Fructose, about which we wrote extensively in our book, The Protein Power LifePlan (Warner 2000), isn’t metabolized in the same way as glucose; it’s able to skirt a couple of critical metabolic control points, and consequently, functions as what’s called a “lipogenic sugar,” meaning that instead of running blood sugar up, it drives the production of triglycerides. It does this so effectively that fructose feeding has long been a standard technique to make lab animals insulin resistant, with fatty livers and diabetes. Human research shows that it does pretty much the same thing to people. If you drive triglyceride production even on low GI foods, you wind up stuffing fat into your liver cells and will put yourself on the road to insulin resistance and all its potential health risks.
In the long run, a low GI diet–regardless of what you call it–will only work for weight loss if it’s also a low carb or low calorie one. No one will lose weight on an excess of low glycemic calories, just as no one will lose weight on an excess of low carb calories or low fat calories.
When queried in the past about the GI, we’ve always maintained is that if you keep your carbs low, it probably doesn’t really matter whether a food is low GI or not. If you don’t have many glycimes, their index rank means a whole lot less. After all, 5 grams of carb eaten as rice doesn’t do a whole lot more to blood sugar than 5 grams as broccoli. The difference is that 5 grams of rice is about a teaspoon and a half and 5 grams of broccoli is over a cup. For most people, that volume disparity alone will encourage a better glycemic choice. And to us, that’s the name of the glycemic game, learning to spend your carbs wisely, on foods packed with micronutrient density, but light in starch or sugar. It’s when you raise up the number of carbs per meal or snack that the GI effect may play more of a role–i.e., not in weight loss or correction, but in weight and health maintenance.

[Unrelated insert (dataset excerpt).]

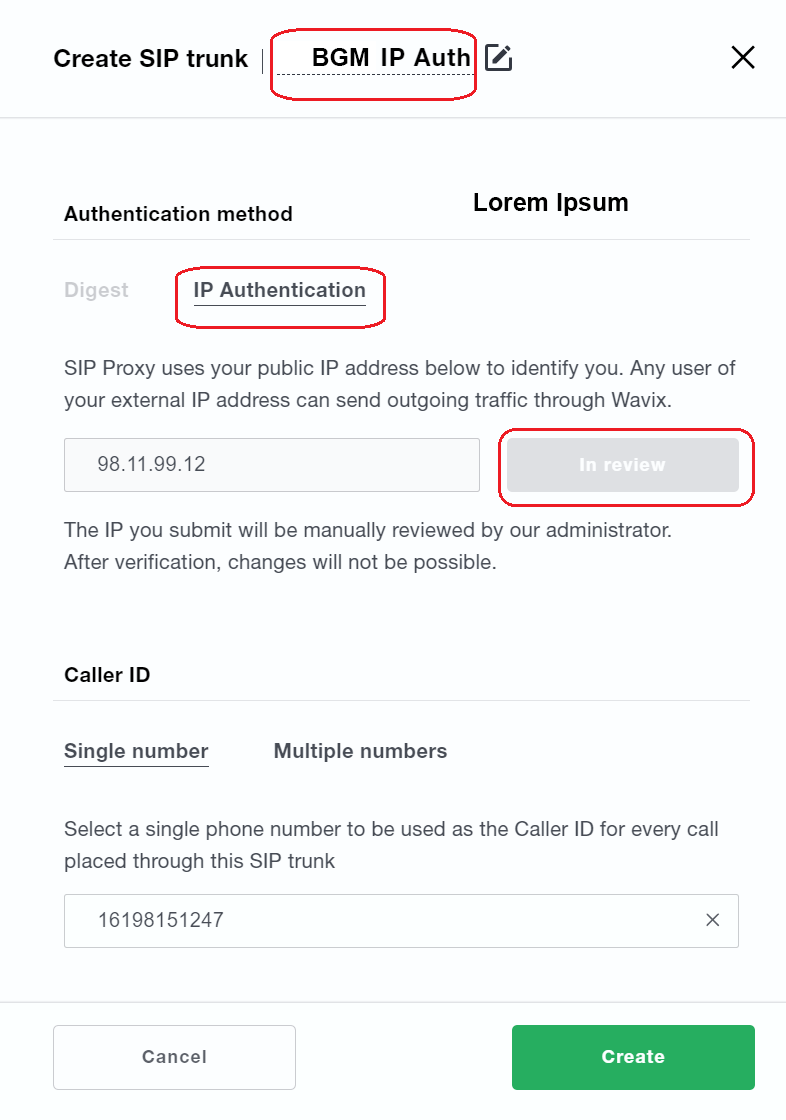The image size is (786, 1120).
Task: Clear the selected Caller ID number
Action: pyautogui.click(x=712, y=920)
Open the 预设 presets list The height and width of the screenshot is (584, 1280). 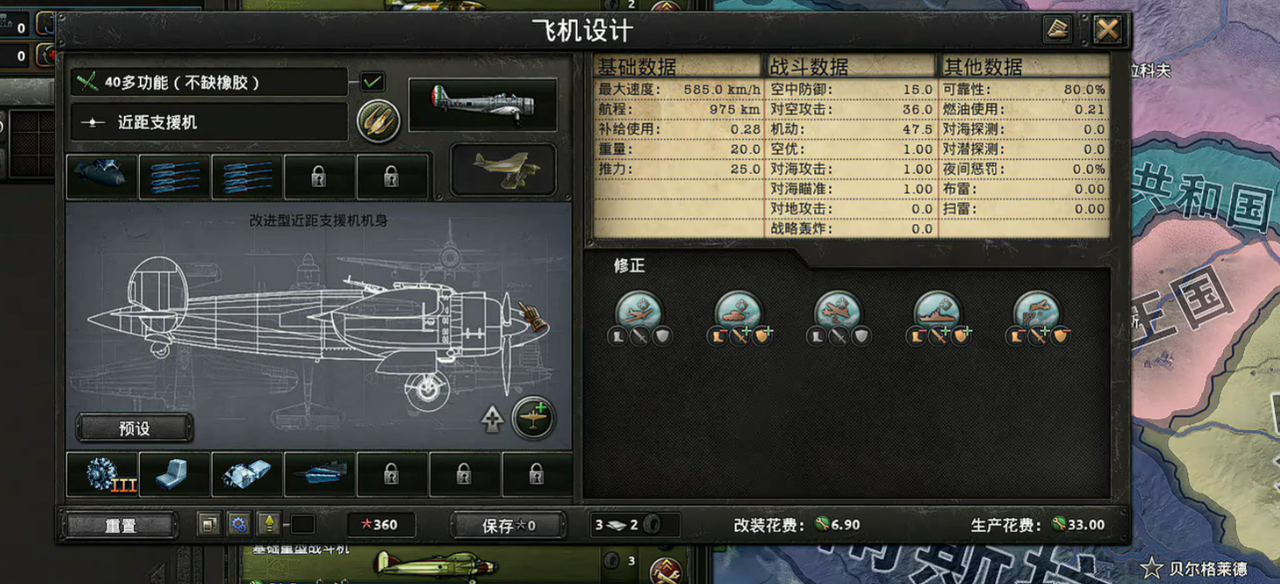135,428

That said, however, in our experience, it’s more the amount of carb at a sitting that determines the metabolic effect, not the GI of the carb. In the corrective phases of dieting–during weight loss or while trying to regain control of blood sugar, blood pressure, blood lipids, or reverse GERD–keeping carbs at 7 to 10 grams of effective (net) carb a meal will do the trick. Our method of accounting for (subtracting) the fiber content in arriving at effective grams of carb does pretty much the same thing as the glycemic index in steering the user toward a more nutritious class of foods, but wouldn’t let the higher carb, low GI things like jelly beans slip through–at least not many of them at a time.
So our advice is, as it has always been, that you surround your meat, fish, poultry, eggs, nuts, seeds, and dairy with controlled portions of lower-starch, lower-sugar, higher-fiber, micronutrient-denser fruits and veggies and call it by whatever name melts your butter.